Start of Given data

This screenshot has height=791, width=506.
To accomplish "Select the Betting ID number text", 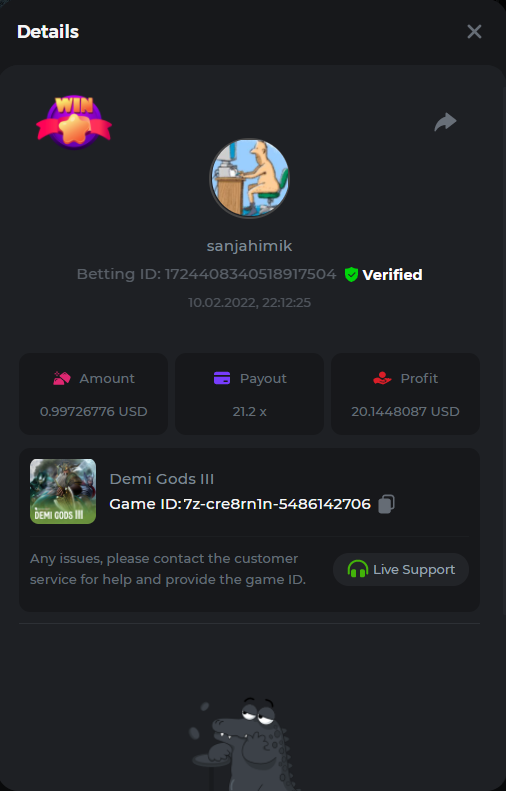I will [x=250, y=274].
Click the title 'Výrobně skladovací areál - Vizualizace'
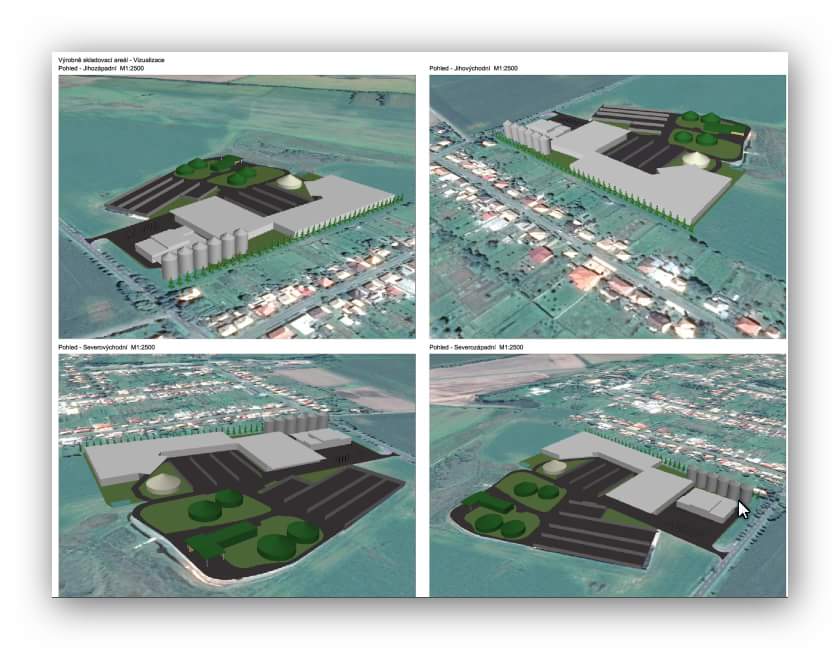Viewport: 840px width, 650px height. pos(111,60)
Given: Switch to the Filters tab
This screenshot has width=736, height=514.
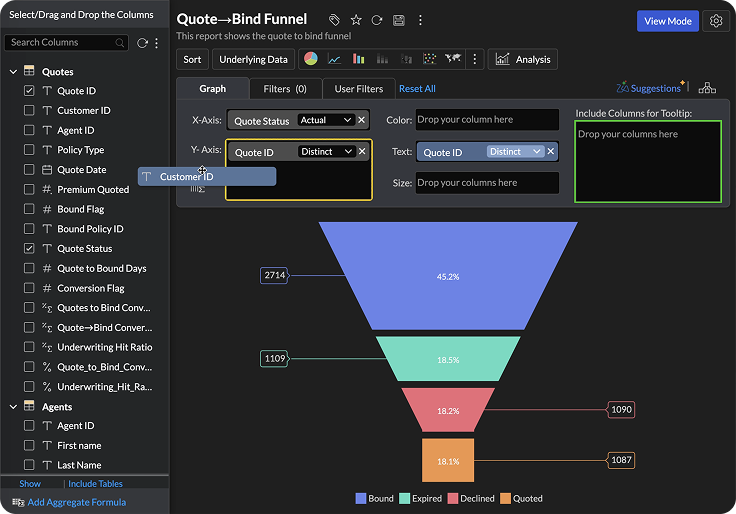Looking at the screenshot, I should coord(285,89).
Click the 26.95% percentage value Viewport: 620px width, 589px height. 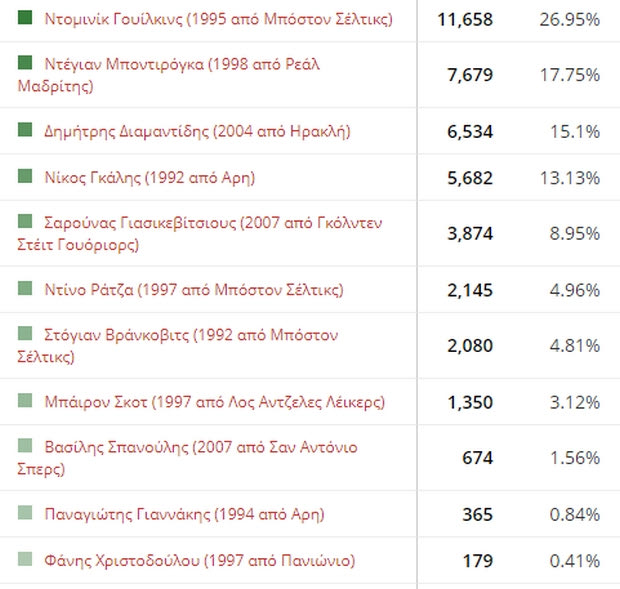[570, 19]
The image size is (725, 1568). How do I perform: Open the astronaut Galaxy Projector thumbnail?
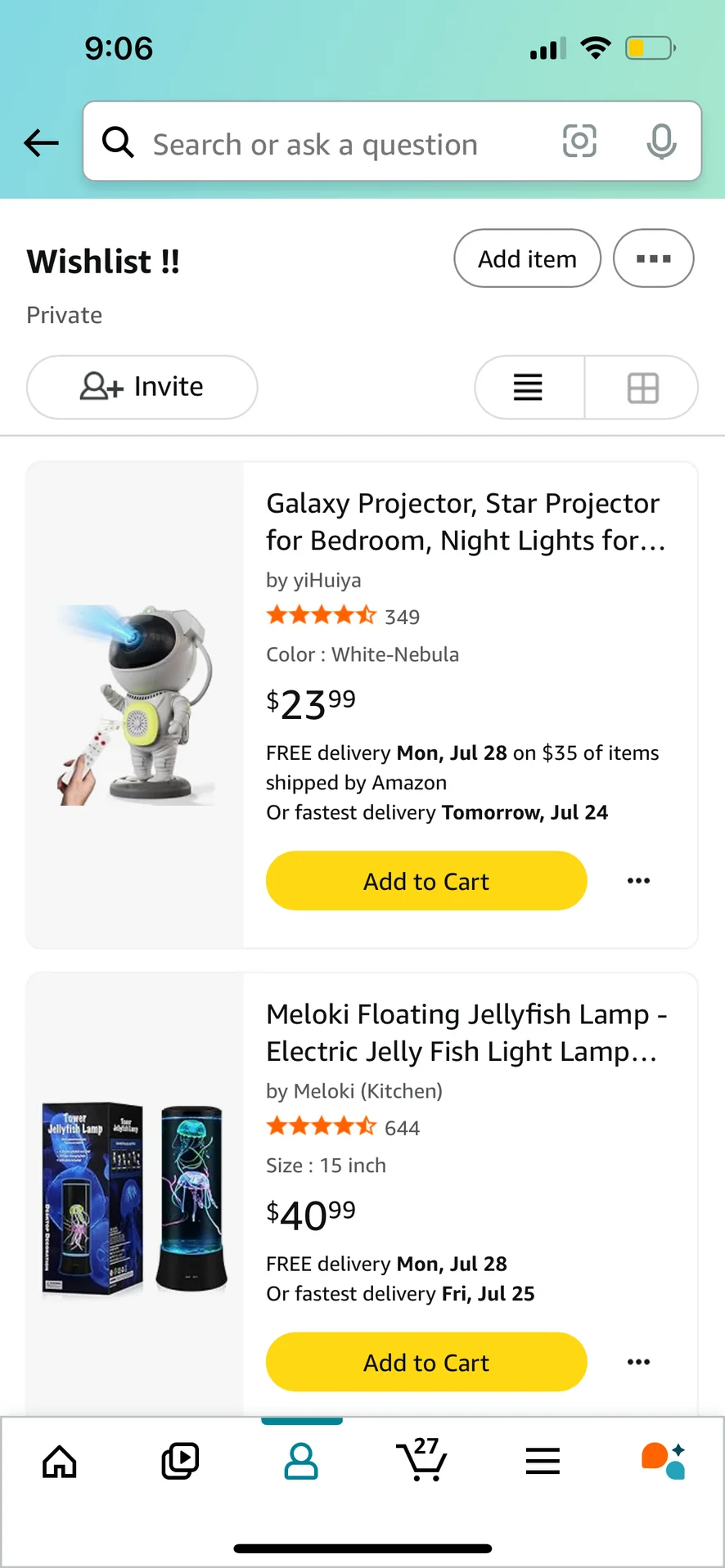[x=136, y=705]
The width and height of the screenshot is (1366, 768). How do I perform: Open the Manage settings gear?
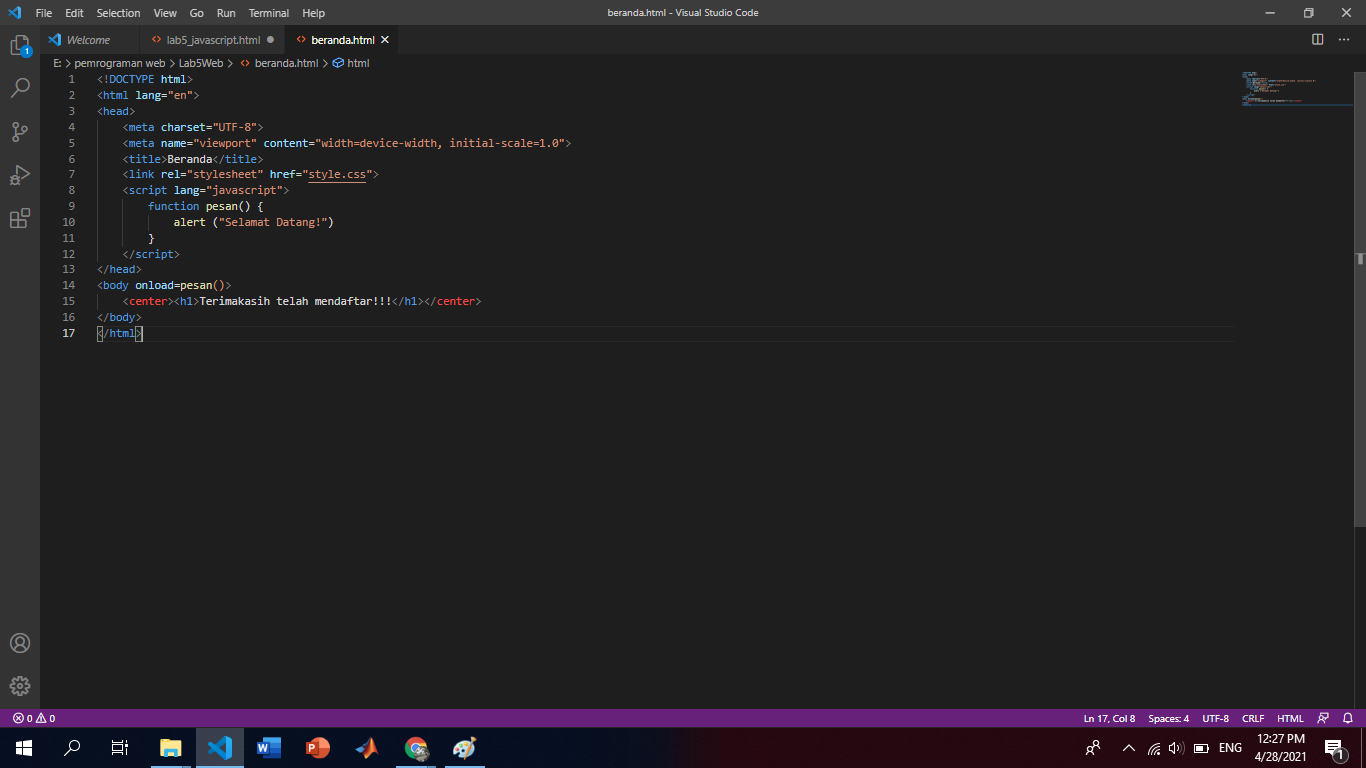20,686

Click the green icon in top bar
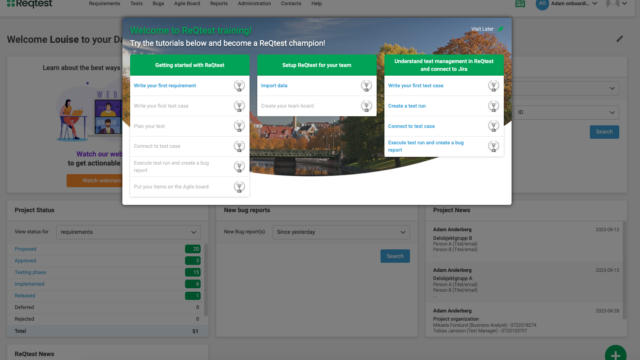pyautogui.click(x=520, y=3)
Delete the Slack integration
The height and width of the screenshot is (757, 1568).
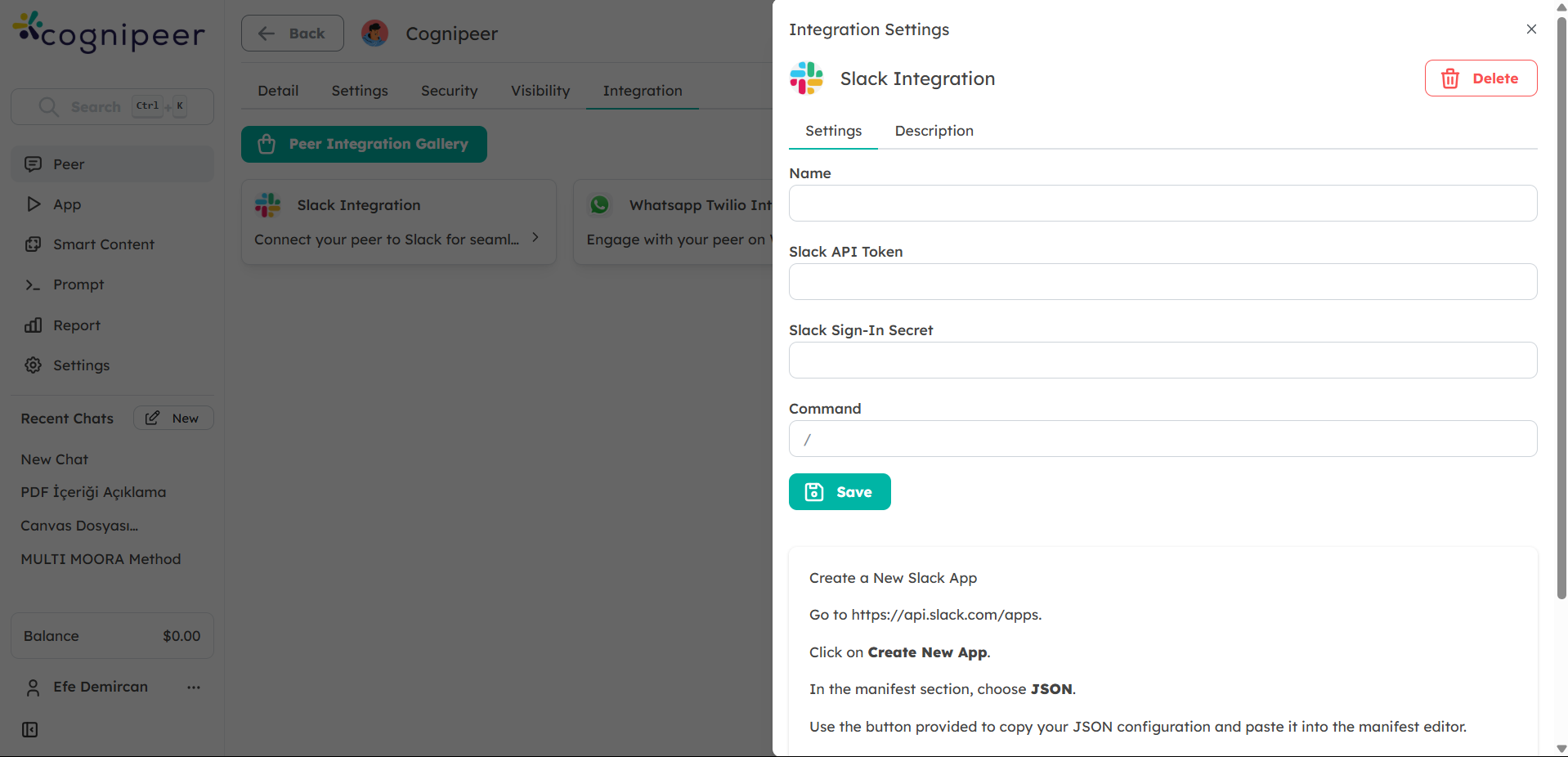[x=1481, y=78]
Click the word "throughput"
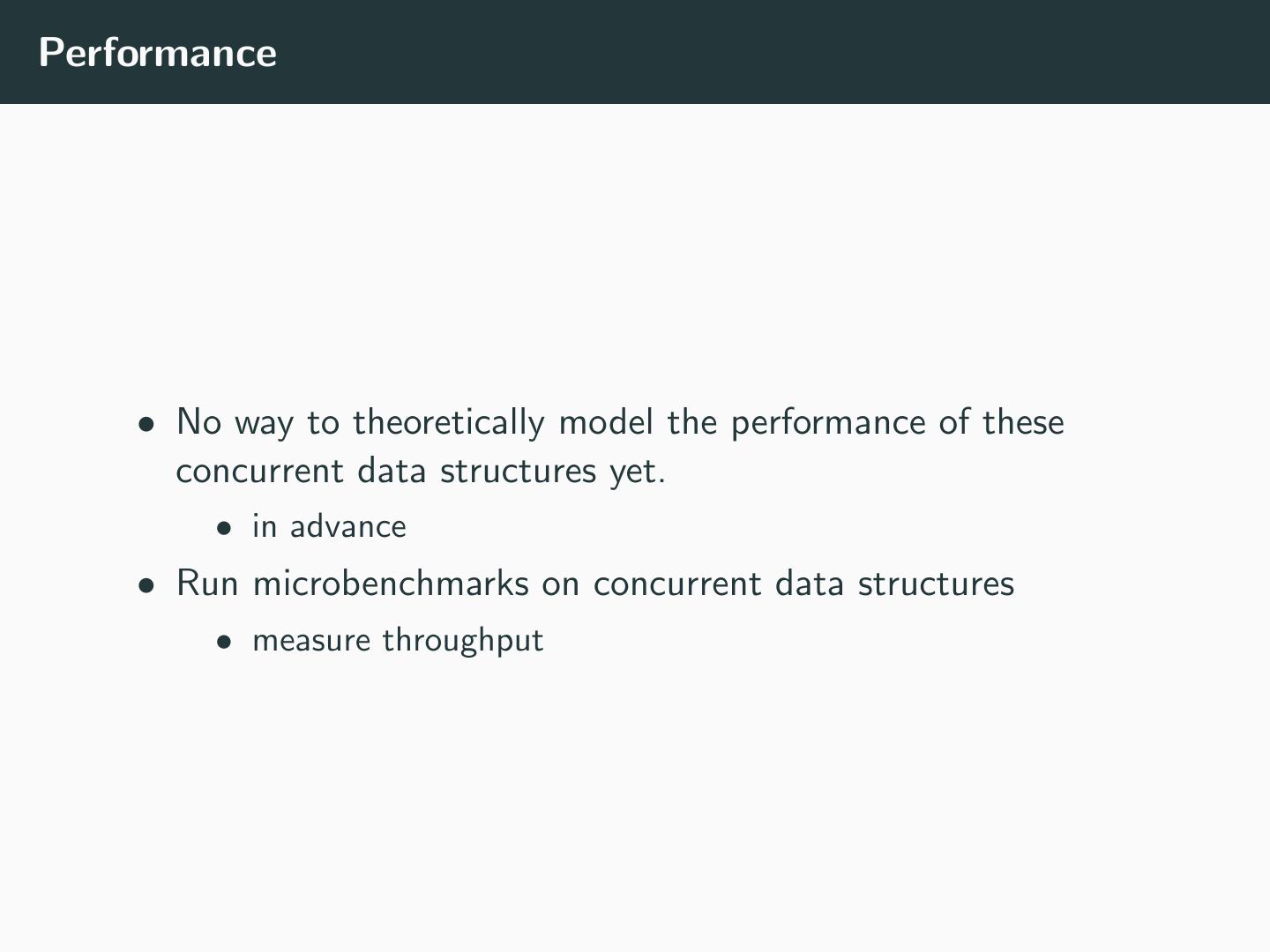Screen dimensions: 1270x952 (x=462, y=641)
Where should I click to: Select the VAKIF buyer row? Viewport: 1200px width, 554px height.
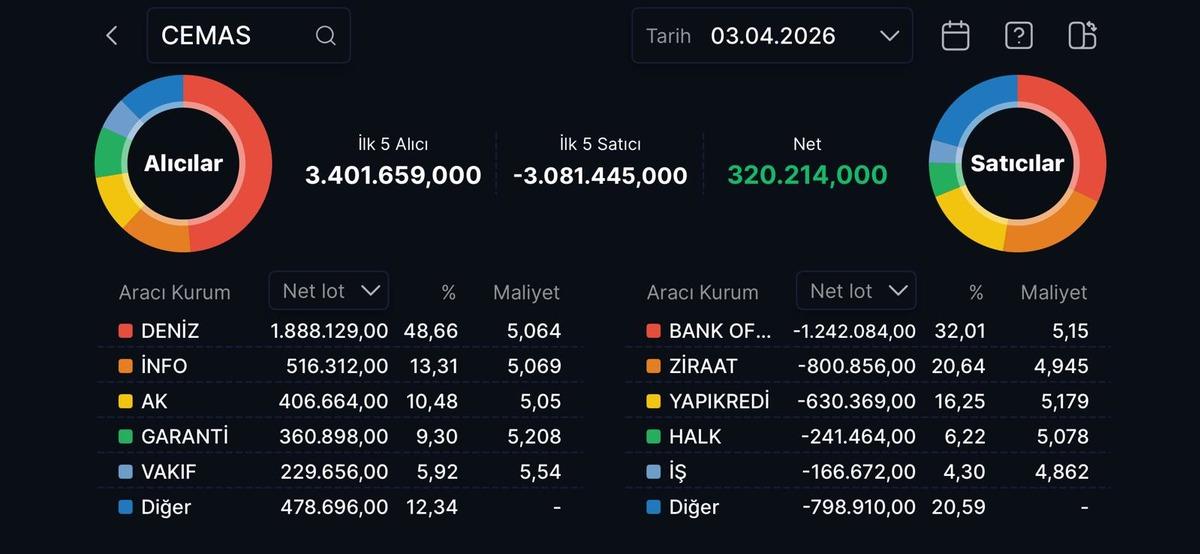339,472
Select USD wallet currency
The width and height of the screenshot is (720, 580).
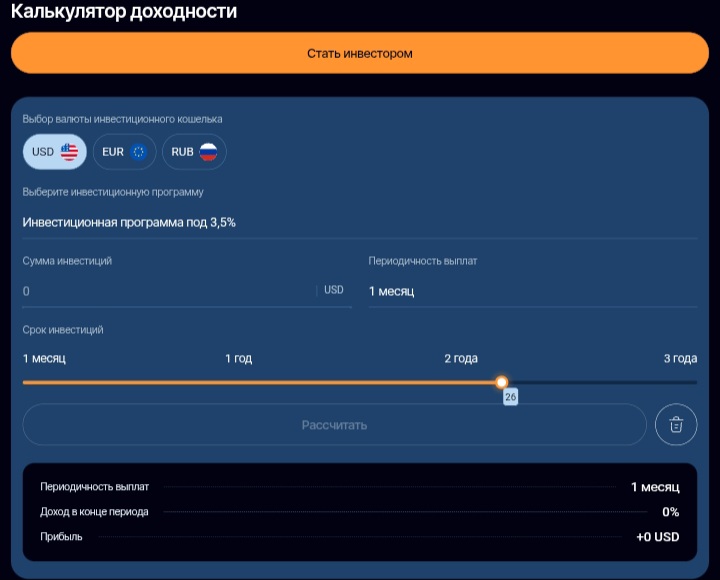pos(55,152)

End of Given data

Copy exactly the lines that begin at the one containing "The image size" and end at the last line of the records, both included, omitting the pictures.

The image size is (725, 1568). How do I perform: Open the astronaut Galaxy Projector thumbnail?
[x=136, y=705]
The width and height of the screenshot is (1366, 768). How do I perform: Open the Manage settings gear?
20,686

Click the green icon in top bar
pyautogui.click(x=520, y=3)
Delete the Slack integration
The height and width of the screenshot is (757, 1568).
[x=1481, y=78]
Click the word "throughput"
Screen dimensions: 1270x952 (x=462, y=641)
Where should I click to: Select the VAKIF buyer row? Viewport: 1200px width, 554px height.
339,472
Select USD wallet currency
The width and height of the screenshot is (720, 580).
pos(55,152)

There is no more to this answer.